Testo riportato:

Il giorno dello spettacolo era annunciato addirittura con decreti del viceré: così, dopo aver dato il via ai festeggiamenti con un colpo di cannone, il Plebiscito diventava un colosseo dei tempi moderni: il viceré ed i nobili, affacciati ai loro balconi, sogghignavano nel vedere il popolo miserabile che si accoltellava, lottava, smembrava vivi gli animali che, impazziti, fuggivano e scalciavano nella speranza di sopravvivere a diecimila e più pezzenti affamati e violenti.
Spesso, poi, a causa del peso eccessivo che erano costretti a reggere, i mausolei della cuccagna crollavano su sé stessi, uccidendo decine di persone sotto le travi di legno marcio.

N.B. E quello ra il periodo delle “feste, farina e forca”; siamo inaftti a metà del ‘700, il periodo più glorioso per il Carnevale; sfilate, mascherate, carri allegorici.

Ma non finiva qui: spesso, fra la folla che, nella ressa, cedeva ad ogni forma di bassezza morale, si nascondevano uomini armati, pronti a vendicare nel sangue questioni personali, più che a partecipare al gioco della Cuccagna.
Ecco così che il gioco, già perverso di sua natura, diventava il segreto teatro di regolamenti di conti e violenze private, una guerra di poveri per le risate dei ricchi.

E, dal balcone del Palazzo Reale   sadicamente i ricchi assistevano ad una infernale sinfonia di urla, sangue, coltelli e singhiozzi ( lo  racconta inorridito anche il Marchese De Sade nella cronaca del suo viaggio a Napoli ). 

CURIOSITA’ :Spesso erano presenti delegazioni di stati esteri che poi avrebbero riferito ai propri sovrani della maestosità della festa ma talvolta lo spettacolo era talmente cruento e barbaro che finiva per essere oggetto di critica , motivo per cui con il tempo i regnanti cercarono di diminuire gli eccessi di tale manifestazione. A tal proposito Karl August Mayer, un professore austriaco che scrisse “vita popolare napoletana” nel 1816 dichiarava : “Purtroppo è passato di moda un divertimento carnevalesco che era tanto adatto al popolo napoletano: intendo il monte di Cuccagna, detto Coccagna. Questo, come un altro Vesuvio, lanciava maccheroni, salsiccie, focacce e altri cibi che scivolavano giù per la sua pendice, incontro alle bocche aperte del popolo”

Obiettivo dichiarato 1: Restituisci tutte le righe che contengono la parola "computer".

Righe elencate:
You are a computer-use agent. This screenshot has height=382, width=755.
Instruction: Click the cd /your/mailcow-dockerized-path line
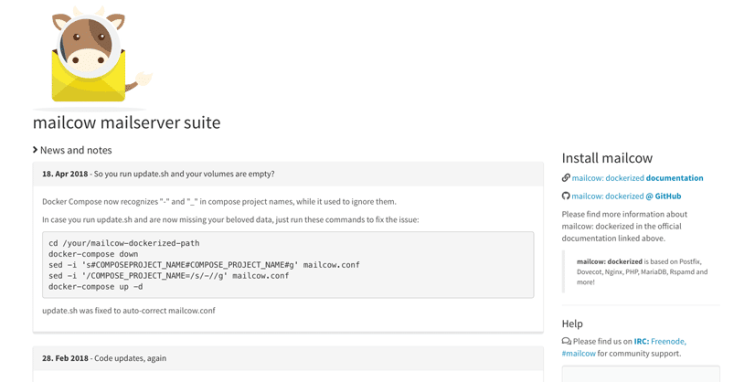[124, 243]
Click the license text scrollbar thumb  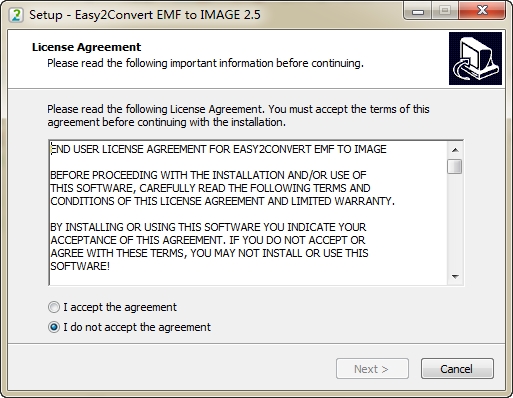point(455,166)
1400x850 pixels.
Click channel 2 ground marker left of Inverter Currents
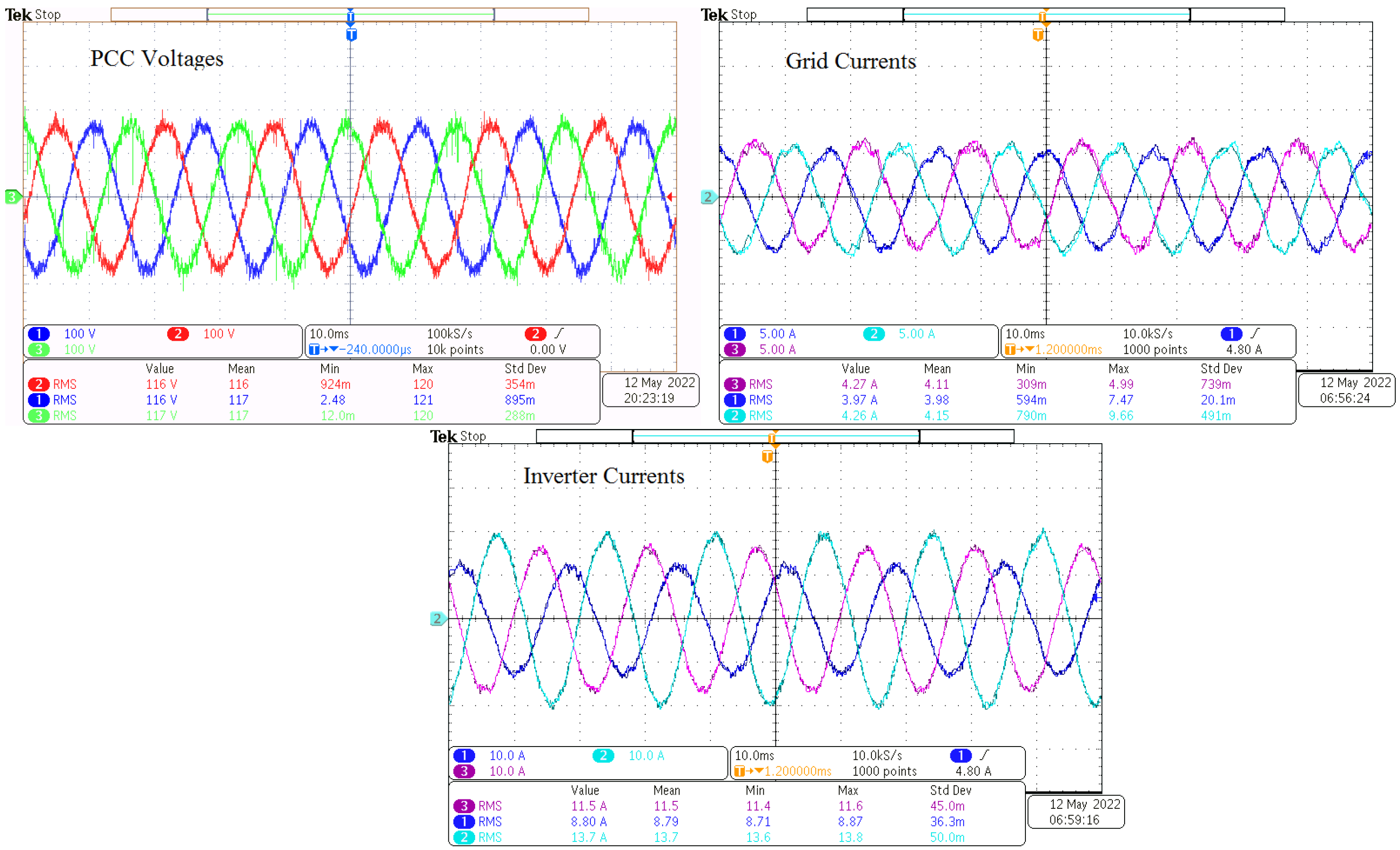click(x=437, y=619)
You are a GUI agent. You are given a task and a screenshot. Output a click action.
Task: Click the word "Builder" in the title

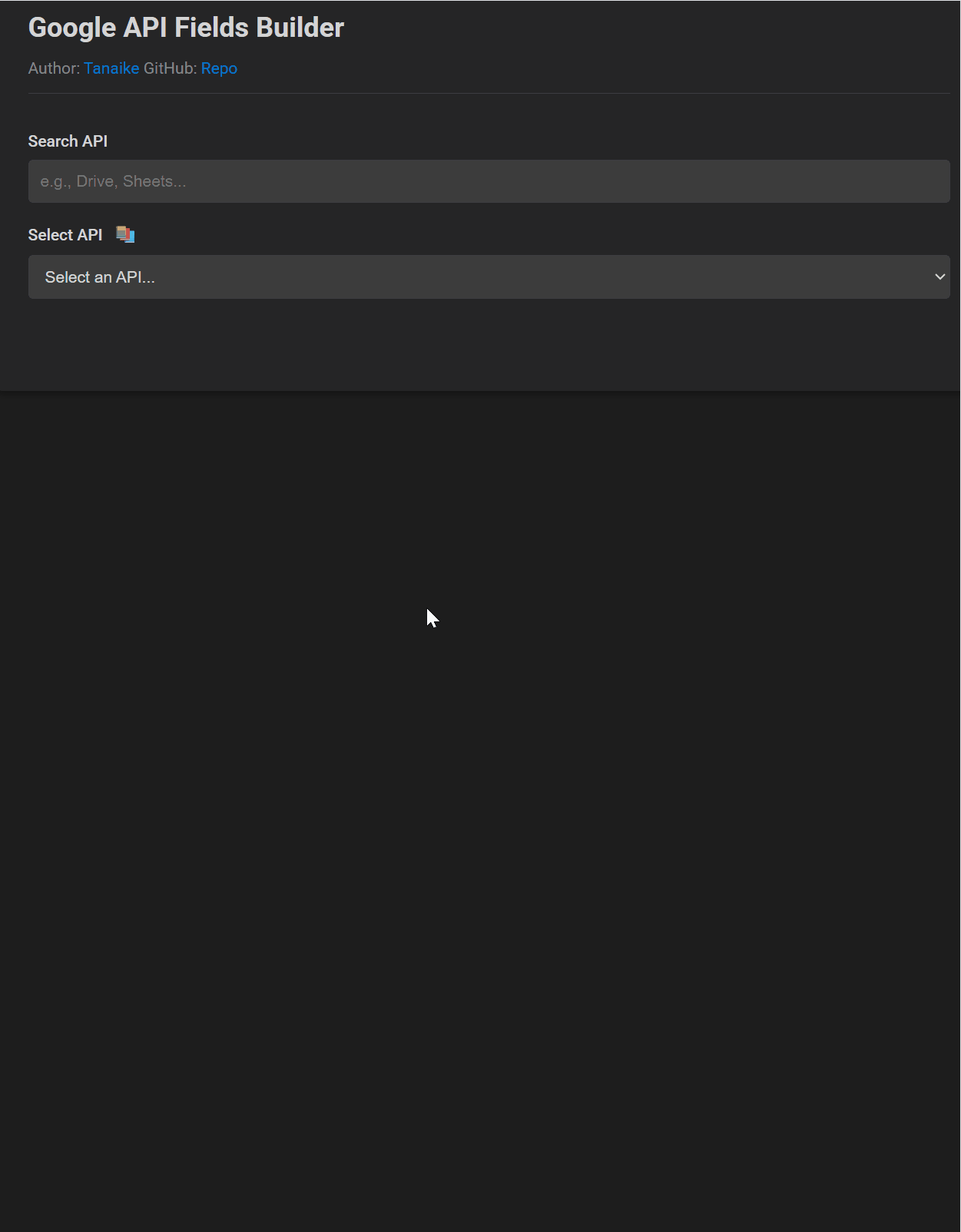300,28
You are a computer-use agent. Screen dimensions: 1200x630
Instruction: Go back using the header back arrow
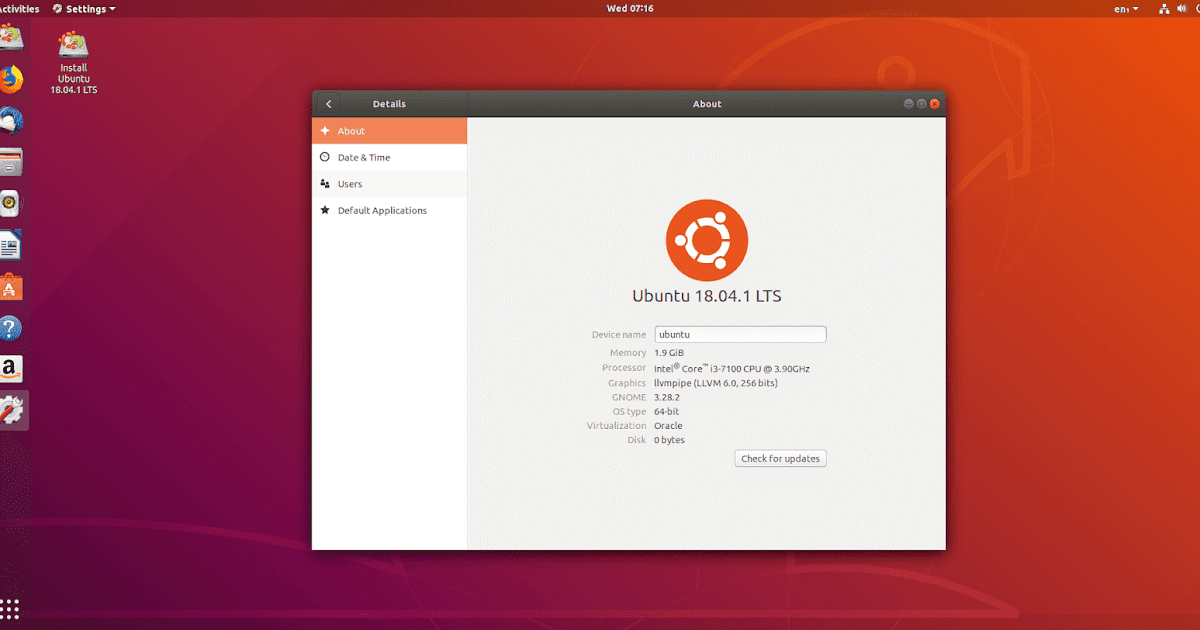(x=328, y=103)
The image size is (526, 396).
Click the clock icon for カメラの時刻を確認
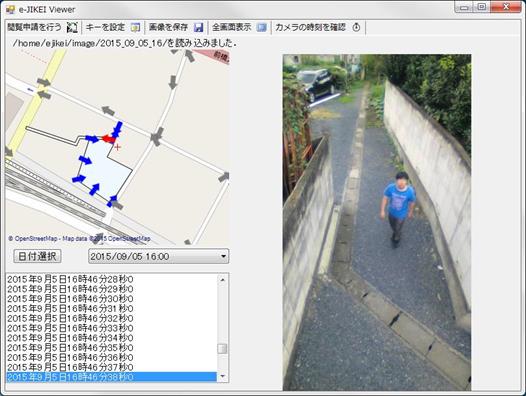click(356, 27)
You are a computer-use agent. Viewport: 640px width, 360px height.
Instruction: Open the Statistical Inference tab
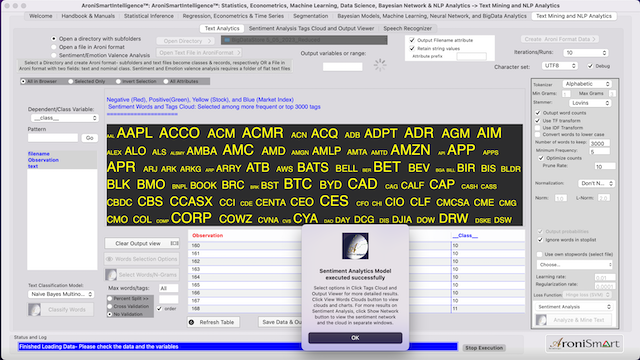coord(149,16)
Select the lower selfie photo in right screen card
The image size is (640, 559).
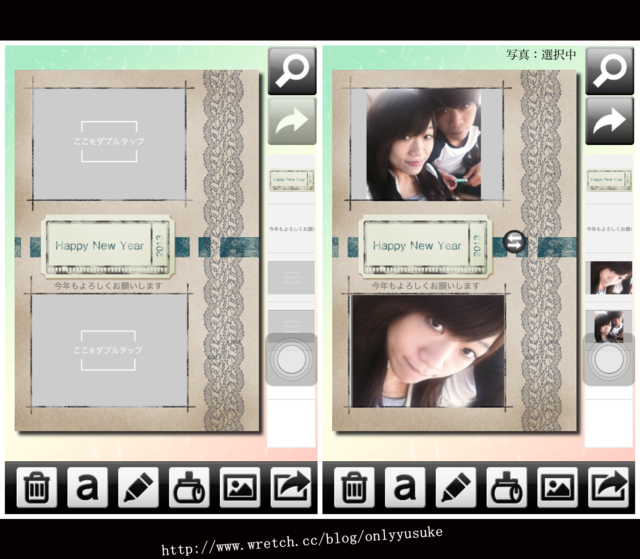pos(428,350)
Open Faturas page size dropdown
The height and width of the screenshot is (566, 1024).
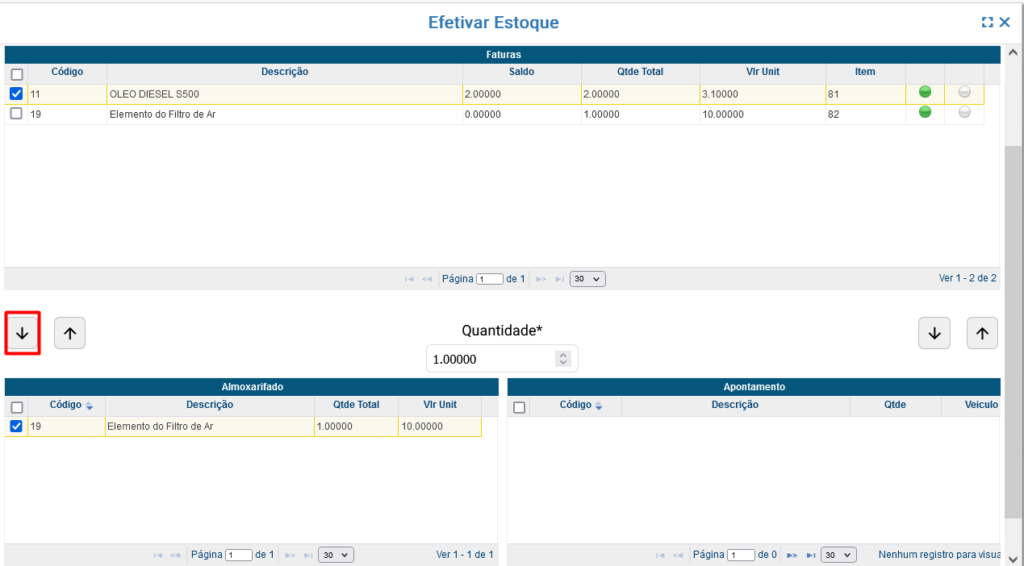coord(587,279)
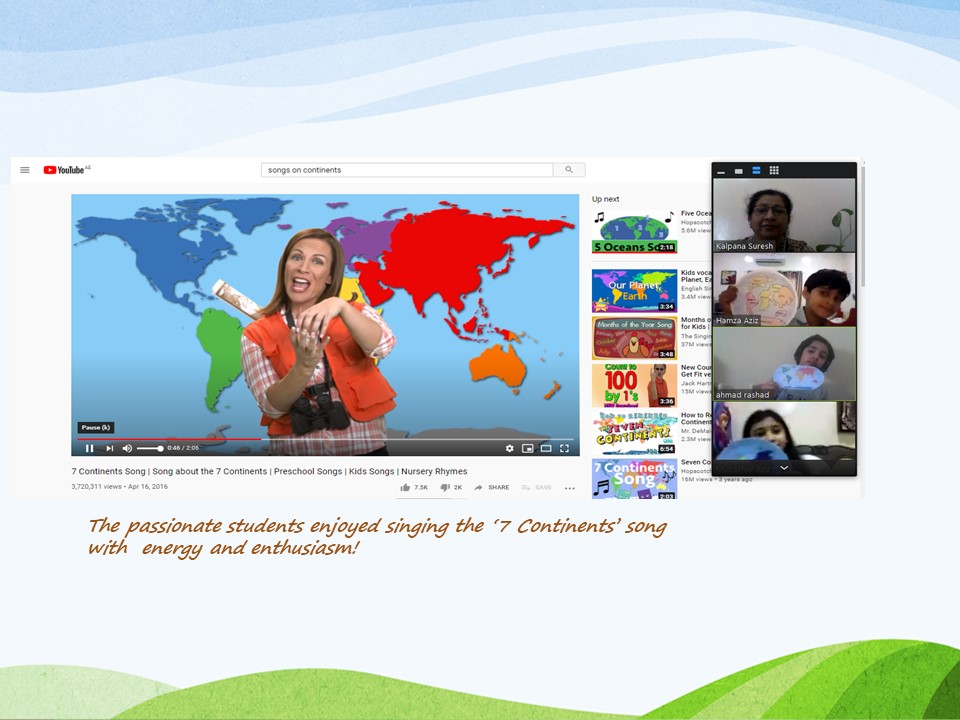This screenshot has width=960, height=720.
Task: Switch Zoom panel to grid view
Action: click(774, 171)
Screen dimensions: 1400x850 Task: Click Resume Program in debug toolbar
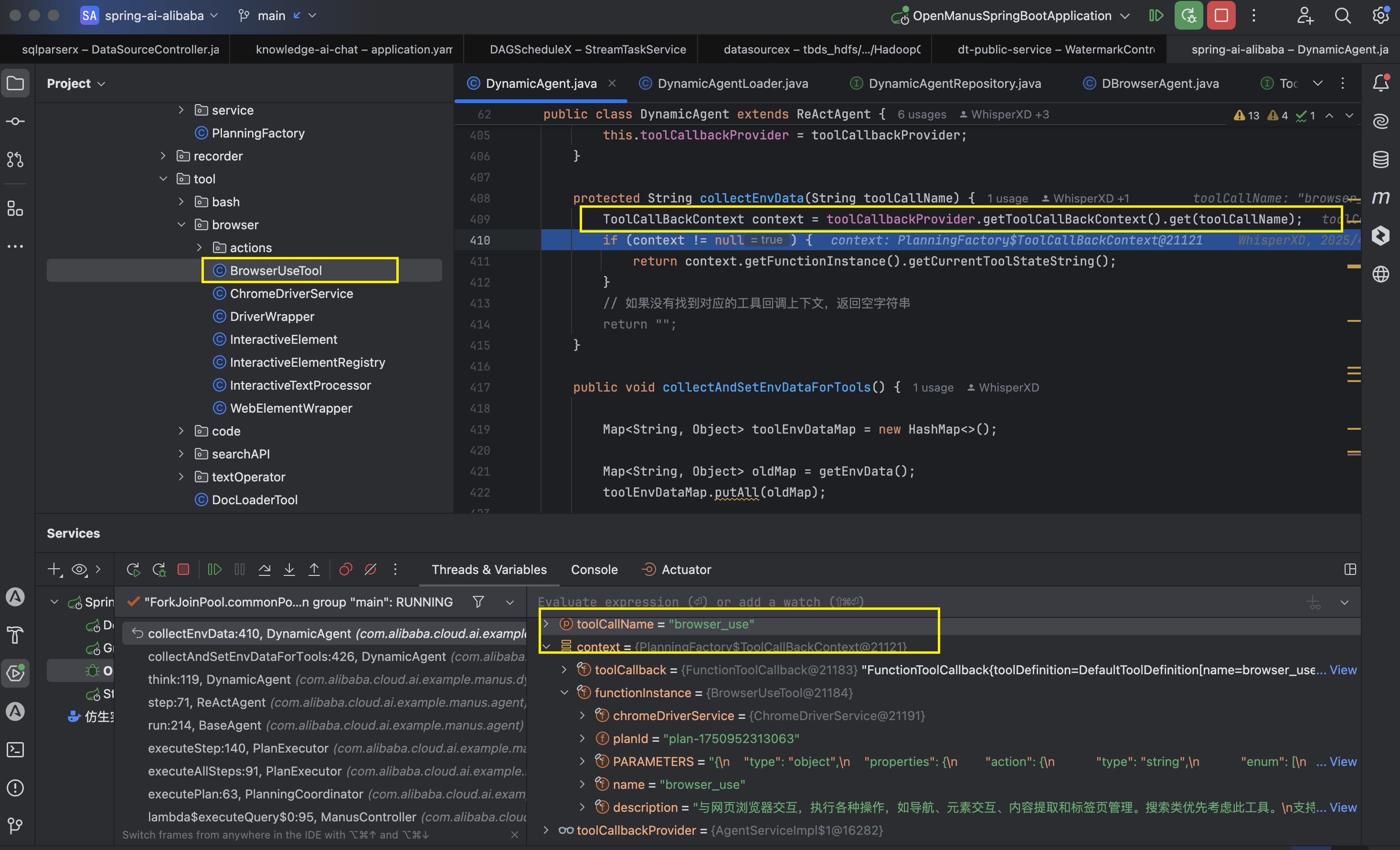point(214,569)
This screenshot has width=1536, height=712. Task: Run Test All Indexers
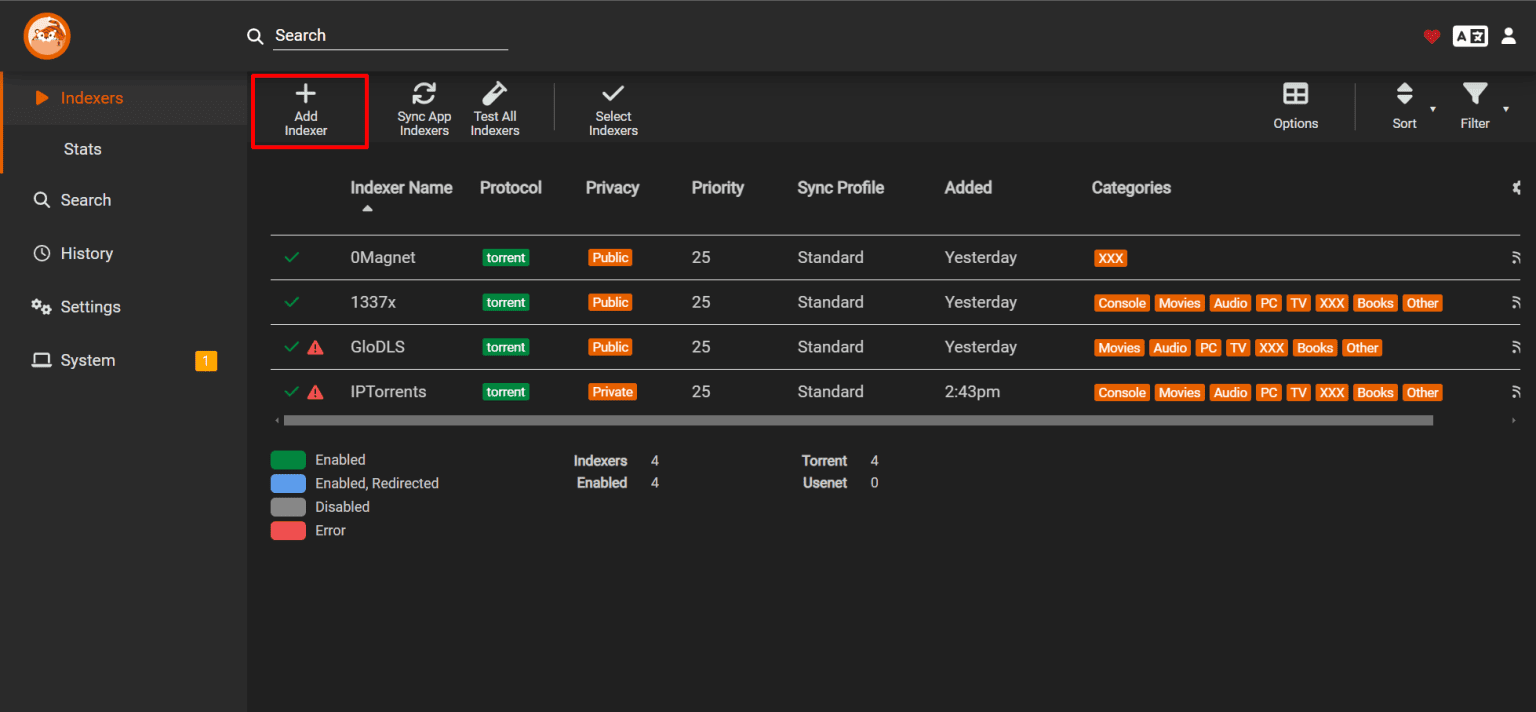click(494, 94)
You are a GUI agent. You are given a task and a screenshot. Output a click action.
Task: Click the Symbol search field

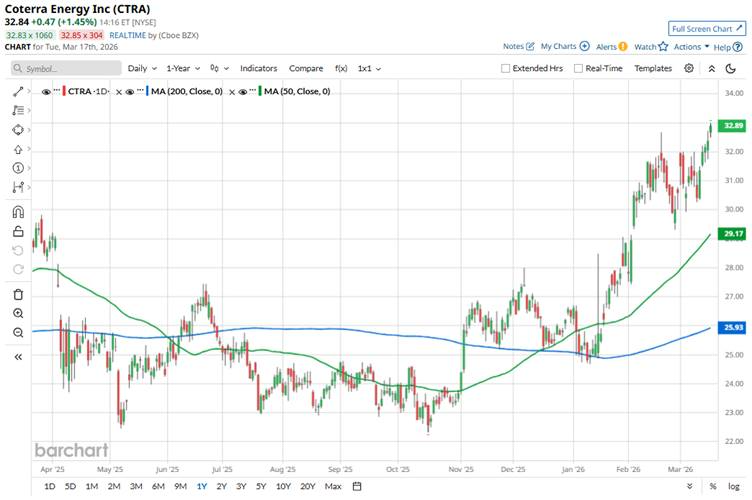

Obiettivo dichiarato 2: Copia dal testo sull'albero della cuccagna il brano che comincia con le parole "N.B. E quello" e termina con "risate dei ricchi.".

Risposta finale 1:
You are a computer-use agent. This screenshot has height=382, width=755.
You are a computer-use agent. Screen dimensions: 1200x630
You are a computer-use agent. Viewport: 640px width, 360px height.

Risposta finale 2:
N.B. E quello ra il periodo delle “feste, farina e forca”; siamo inaftti a metà del ‘700, il periodo più glorioso per il Carnevale; sfilate, mascherate, carri allegorici.

Ma non finiva qui: spesso, fra la folla che, nella ressa, cedeva ad ogni forma di bassezza morale, si nascondevano uomini armati, pronti a vendicare nel sangue questioni personali, più che a partecipare al gioco della Cuccagna.
Ecco così che il gioco, già perverso di sua natura, diventava il segreto teatro di regolamenti di conti e violenze private, una guerra di poveri per le risate dei ricchi.